Do I Have Fibroids? Ask The Body Experts
Are you suffering with excessively heavy and painful periods? There are several possible medical causes for next-level bleeding and fibroids could be one explanation. Fibroids are common and don’t always cause a problem, but if you’re unsure what they even are, and want to learn more about the symptoms, we chatted to Miss Shirin Irani, Consultant Gynaecologist at Spire Parkway Hospital to get the lowdown.
What are fibroids?
“Fibroids are benign (non-cancerous) growths made of muscle and fibrous tissue in the uterus,” says Miss Irini.
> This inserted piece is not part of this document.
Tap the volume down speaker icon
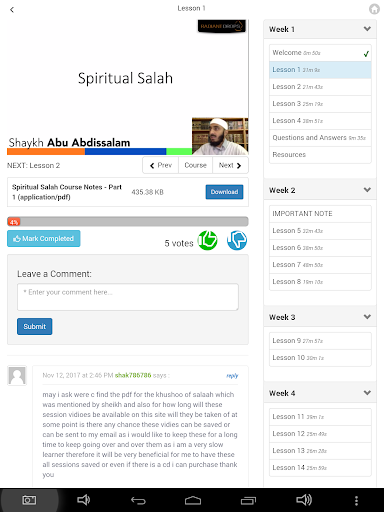coord(83,500)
They most commonly lie in the wall of the uterus but may protrude either outside the uterus or into the cavity of the uterus. Women who’ve had children have a lower risk of developing them – with the risk decreasing with more children. It is thought that obesity can increase the occurrence of fibroids because being overweight increases the level of oestrogen in the body.
How common are they?
“Very! It is estimated that up to 20-35% of women have them in various sizes, numbers and locations,” say Miss Irini. The number of women who have them increases with age, and they also develop more frequently in women of African-Caribbean origin.
What are the symptoms of fibroids?
Often, women can have fibroids and not be aware of them until they are picked up by a routine scan for something else. Miss Irani explains that any symptoms will be determined by the location, size and amount a woman has. “Commonly, symptoms can include painful periods with heavy bleeding, a feeling of fullness in the tummy, and also low backache and/or the need to go to the toilet if they press on the bowel at the back, or the bladder in the front,” she says.
How are they treated?
Miss Irini advises that treatment will be decided depending on the size of the fibroids – they can range from the size of a pea, which will often not cause any symptoms so can be left, to as large as a melon, which will cause more severe symptoms and need treatment. The importance of keeping fertility options open is also a consideration. She says: “Medication to shrink the fibroids and manage bleeding, surgery to remove them with either keyhole or open surgery (myomectomy), blocking the blood supply by uterine artery embolization, or a complete hysterectomy, are some of the treatment options available for women. Chat to your GP if you are suffering with any symptoms that you believe could be fibroids – they can refer you for a scan to confirm diagnosis and a possible treatment plan if needed.